(Beginning of Material for this task)
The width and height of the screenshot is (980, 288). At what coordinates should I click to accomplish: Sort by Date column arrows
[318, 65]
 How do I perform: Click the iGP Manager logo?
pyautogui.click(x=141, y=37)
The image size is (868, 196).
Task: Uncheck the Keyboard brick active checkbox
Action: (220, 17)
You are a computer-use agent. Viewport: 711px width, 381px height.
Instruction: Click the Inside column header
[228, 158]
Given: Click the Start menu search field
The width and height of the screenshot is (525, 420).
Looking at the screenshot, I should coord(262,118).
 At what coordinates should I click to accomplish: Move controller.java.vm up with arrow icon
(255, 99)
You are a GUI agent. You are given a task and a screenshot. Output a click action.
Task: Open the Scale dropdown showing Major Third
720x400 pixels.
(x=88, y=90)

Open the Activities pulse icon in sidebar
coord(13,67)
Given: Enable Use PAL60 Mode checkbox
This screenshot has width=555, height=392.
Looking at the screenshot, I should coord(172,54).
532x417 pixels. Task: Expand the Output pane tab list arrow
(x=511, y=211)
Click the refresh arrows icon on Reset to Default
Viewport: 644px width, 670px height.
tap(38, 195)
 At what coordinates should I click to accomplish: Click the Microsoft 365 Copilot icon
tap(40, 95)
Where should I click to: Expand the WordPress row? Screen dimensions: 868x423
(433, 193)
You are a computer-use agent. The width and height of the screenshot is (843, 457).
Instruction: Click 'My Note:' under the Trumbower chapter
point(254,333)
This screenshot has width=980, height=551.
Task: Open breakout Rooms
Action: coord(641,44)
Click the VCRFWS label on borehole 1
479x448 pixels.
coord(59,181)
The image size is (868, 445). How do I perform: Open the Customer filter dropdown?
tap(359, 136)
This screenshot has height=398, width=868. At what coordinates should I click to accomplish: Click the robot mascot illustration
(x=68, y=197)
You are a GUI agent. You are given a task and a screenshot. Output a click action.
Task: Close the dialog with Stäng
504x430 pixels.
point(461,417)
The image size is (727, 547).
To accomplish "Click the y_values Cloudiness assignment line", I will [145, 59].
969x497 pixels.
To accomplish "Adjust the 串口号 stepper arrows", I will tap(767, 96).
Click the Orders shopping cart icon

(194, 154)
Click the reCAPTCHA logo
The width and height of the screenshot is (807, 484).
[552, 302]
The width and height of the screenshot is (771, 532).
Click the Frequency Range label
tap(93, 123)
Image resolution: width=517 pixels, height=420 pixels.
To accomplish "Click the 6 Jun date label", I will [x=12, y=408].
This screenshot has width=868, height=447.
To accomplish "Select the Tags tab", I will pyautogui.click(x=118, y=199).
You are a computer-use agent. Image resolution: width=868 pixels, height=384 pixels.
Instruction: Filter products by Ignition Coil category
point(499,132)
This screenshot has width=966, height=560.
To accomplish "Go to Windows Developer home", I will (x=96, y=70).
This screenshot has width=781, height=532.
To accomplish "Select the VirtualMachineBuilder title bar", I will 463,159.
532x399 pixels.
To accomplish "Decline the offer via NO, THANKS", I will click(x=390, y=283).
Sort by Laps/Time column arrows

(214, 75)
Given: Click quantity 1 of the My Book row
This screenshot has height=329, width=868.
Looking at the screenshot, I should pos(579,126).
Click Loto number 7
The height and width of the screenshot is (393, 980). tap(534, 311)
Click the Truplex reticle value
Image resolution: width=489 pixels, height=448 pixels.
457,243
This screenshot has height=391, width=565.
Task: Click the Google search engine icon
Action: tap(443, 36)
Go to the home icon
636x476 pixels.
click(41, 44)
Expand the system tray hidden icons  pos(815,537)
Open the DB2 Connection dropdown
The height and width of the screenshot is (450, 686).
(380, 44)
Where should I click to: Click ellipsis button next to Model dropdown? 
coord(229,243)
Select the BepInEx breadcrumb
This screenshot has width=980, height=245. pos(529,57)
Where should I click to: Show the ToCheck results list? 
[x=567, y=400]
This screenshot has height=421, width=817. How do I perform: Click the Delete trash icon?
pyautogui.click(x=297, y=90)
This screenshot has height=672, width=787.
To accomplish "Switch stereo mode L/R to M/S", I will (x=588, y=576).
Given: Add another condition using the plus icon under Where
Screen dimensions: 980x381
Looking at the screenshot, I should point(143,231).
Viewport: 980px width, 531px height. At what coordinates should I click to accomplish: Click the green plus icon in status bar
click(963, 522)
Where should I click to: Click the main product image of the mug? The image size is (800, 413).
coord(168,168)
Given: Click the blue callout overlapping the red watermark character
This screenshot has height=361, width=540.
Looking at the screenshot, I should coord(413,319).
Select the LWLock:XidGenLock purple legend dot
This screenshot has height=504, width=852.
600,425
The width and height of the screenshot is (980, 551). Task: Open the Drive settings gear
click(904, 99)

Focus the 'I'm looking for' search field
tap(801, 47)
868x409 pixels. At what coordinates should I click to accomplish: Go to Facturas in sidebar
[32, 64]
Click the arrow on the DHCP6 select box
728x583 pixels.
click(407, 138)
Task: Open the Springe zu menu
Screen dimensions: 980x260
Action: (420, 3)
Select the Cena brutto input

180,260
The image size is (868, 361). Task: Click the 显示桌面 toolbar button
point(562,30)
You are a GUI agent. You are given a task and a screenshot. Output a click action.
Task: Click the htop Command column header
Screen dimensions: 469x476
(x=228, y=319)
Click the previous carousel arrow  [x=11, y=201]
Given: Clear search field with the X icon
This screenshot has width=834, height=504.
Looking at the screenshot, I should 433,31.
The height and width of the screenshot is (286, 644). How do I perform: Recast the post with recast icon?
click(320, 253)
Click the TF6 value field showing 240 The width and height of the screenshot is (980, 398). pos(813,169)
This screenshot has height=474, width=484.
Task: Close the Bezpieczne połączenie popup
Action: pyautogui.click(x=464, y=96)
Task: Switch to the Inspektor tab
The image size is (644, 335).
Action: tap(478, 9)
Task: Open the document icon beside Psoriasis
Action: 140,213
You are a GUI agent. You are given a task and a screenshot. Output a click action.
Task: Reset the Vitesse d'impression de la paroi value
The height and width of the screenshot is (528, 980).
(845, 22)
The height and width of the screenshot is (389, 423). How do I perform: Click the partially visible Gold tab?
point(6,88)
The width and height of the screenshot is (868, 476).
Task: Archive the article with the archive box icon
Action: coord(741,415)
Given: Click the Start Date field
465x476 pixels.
(End of Material for this task)
Output the records verbatim, from the first line to the last.

▶ Response to this exercise
The width and height of the screenshot is (980, 288). At what coordinates should I click to accomplish: Sort by Date column arrows
[318, 65]
 How do I perform: Click the iGP Manager logo?
pyautogui.click(x=141, y=37)
The image size is (868, 196).
Task: Uncheck the Keyboard brick active checkbox
Action: (220, 17)
You are a computer-use agent. Viewport: 711px width, 381px height.
Instruction: Click the Inside column header
[228, 158]
Given: Click the Start menu search field
The width and height of the screenshot is (525, 420).
Looking at the screenshot, I should coord(262,118).
 At what coordinates should I click to accomplish: Move controller.java.vm up with arrow icon
(255, 99)
You are a GUI agent. You are given a task and a screenshot. Output a click action.
Task: Open the Scale dropdown showing Major Third
720x400 pixels.
(x=88, y=90)

Open the Activities pulse icon in sidebar
coord(13,67)
Given: Enable Use PAL60 Mode checkbox
This screenshot has width=555, height=392.
Looking at the screenshot, I should coord(172,54).
532x417 pixels. Task: Expand the Output pane tab list arrow
(x=511, y=211)
Click the refresh arrows icon on Reset to Default
Viewport: 644px width, 670px height.
tap(38, 195)
 At what coordinates should I click to accomplish: Click the Microsoft 365 Copilot icon
tap(40, 95)
Where should I click to: Expand the WordPress row? Screen dimensions: 868x423
(433, 193)
You are a computer-use agent. The width and height of the screenshot is (843, 457).
Instruction: Click 'My Note:' under the Trumbower chapter
point(254,333)
This screenshot has width=980, height=551.
Task: Open breakout Rooms
Action: coord(641,44)
Click the VCRFWS label on borehole 1
479x448 pixels.
coord(59,181)
The image size is (868, 445). How do I perform: Open the Customer filter dropdown?
tap(359, 136)
This screenshot has height=398, width=868. At what coordinates should I click to accomplish: Click the robot mascot illustration
(x=68, y=197)
You are a GUI agent. You are given a task and a screenshot. Output a click action.
Task: Close the dialog with Stäng
504x430 pixels.
point(461,417)
The image size is (727, 547).
To accomplish "Click the y_values Cloudiness assignment line", I will [145, 59].
969x497 pixels.
To accomplish "Adjust the 串口号 stepper arrows", I will tap(767, 96).
Click the Orders shopping cart icon

(194, 154)
Click the reCAPTCHA logo
The width and height of the screenshot is (807, 484).
[552, 302]
The width and height of the screenshot is (771, 532).
Click the Frequency Range label
tap(93, 123)
Image resolution: width=517 pixels, height=420 pixels.
To accomplish "Click the 6 Jun date label", I will [x=12, y=408].
This screenshot has width=868, height=447.
To accomplish "Select the Tags tab", I will pyautogui.click(x=118, y=199).
You are a computer-use agent. Image resolution: width=868 pixels, height=384 pixels.
Instruction: Filter products by Ignition Coil category
point(499,132)
This screenshot has width=966, height=560.
To accomplish "Go to Windows Developer home", I will (x=96, y=70).
This screenshot has width=781, height=532.
To accomplish "Select the VirtualMachineBuilder title bar", I will 463,159.
532x399 pixels.
To accomplish "Decline the offer via NO, THANKS", I will click(x=390, y=283).
Sort by Laps/Time column arrows

(214, 75)
Given: Click quantity 1 of the My Book row
This screenshot has height=329, width=868.
Looking at the screenshot, I should pos(579,126).
Click Loto number 7
The height and width of the screenshot is (393, 980). tap(534, 311)
Click the Truplex reticle value
Image resolution: width=489 pixels, height=448 pixels.
457,243
This screenshot has height=391, width=565.
Task: Click the Google search engine icon
Action: tap(443, 36)
Go to the home icon
636x476 pixels.
click(41, 44)
Expand the system tray hidden icons  pos(815,537)
Open the DB2 Connection dropdown
The height and width of the screenshot is (450, 686).
(380, 44)
Where should I click to: Click ellipsis button next to Model dropdown? 
coord(229,243)
Select the BepInEx breadcrumb
This screenshot has width=980, height=245. pos(529,57)
Where should I click to: Show the ToCheck results list? 
[x=567, y=400]
This screenshot has height=421, width=817. How do I perform: Click the Delete trash icon?
pyautogui.click(x=297, y=90)
This screenshot has height=672, width=787.
To accomplish "Switch stereo mode L/R to M/S", I will (x=588, y=576).
Given: Add another condition using the plus icon under Where
Screen dimensions: 980x381
Looking at the screenshot, I should point(143,231).
Viewport: 980px width, 531px height. At what coordinates should I click to accomplish: Click the green plus icon in status bar
click(963, 522)
Where should I click to: Click the main product image of the mug? The image size is (800, 413).
coord(168,168)
Given: Click the blue callout overlapping the red watermark character
This screenshot has height=361, width=540.
Looking at the screenshot, I should coord(413,319).
Select the LWLock:XidGenLock purple legend dot
This screenshot has height=504, width=852.
600,425
The width and height of the screenshot is (980, 551). Task: Open the Drive settings gear
click(904, 99)

Focus the 'I'm looking for' search field
tap(801, 47)
868x409 pixels. At what coordinates should I click to accomplish: Go to Facturas in sidebar
[32, 64]
Click the arrow on the DHCP6 select box
728x583 pixels.
click(407, 138)
Task: Open the Springe zu menu
Screen dimensions: 980x260
Action: (420, 3)
Select the Cena brutto input

180,260
The image size is (868, 361). Task: Click the 显示桌面 toolbar button
point(562,30)
You are a GUI agent. You are given a task and a screenshot. Output a click action.
Task: Click the htop Command column header
Screen dimensions: 469x476
(x=228, y=319)
Click the previous carousel arrow  [x=11, y=201]
Given: Clear search field with the X icon
This screenshot has width=834, height=504.
Looking at the screenshot, I should 433,31.
The height and width of the screenshot is (286, 644). How do I perform: Recast the post with recast icon?
click(320, 253)
Click the TF6 value field showing 240 The width and height of the screenshot is (980, 398). pos(813,169)
This screenshot has height=474, width=484.
Task: Close the Bezpieczne połączenie popup
Action: pyautogui.click(x=464, y=96)
Task: Switch to the Inspektor tab
The image size is (644, 335).
Action: tap(478, 9)
Task: Open the document icon beside Psoriasis
Action: 140,213
You are a GUI agent. You are given a task and a screenshot. Output a click action.
Task: Reset the Vitesse d'impression de la paroi value
The height and width of the screenshot is (528, 980).
(845, 22)
The height and width of the screenshot is (389, 423). How do I perform: Click the partially visible Gold tab?
point(6,88)
The width and height of the screenshot is (868, 476).
Task: Archive the article with the archive box icon
Action: coord(741,415)
Given: Click the Start Date field
465x476 pixels.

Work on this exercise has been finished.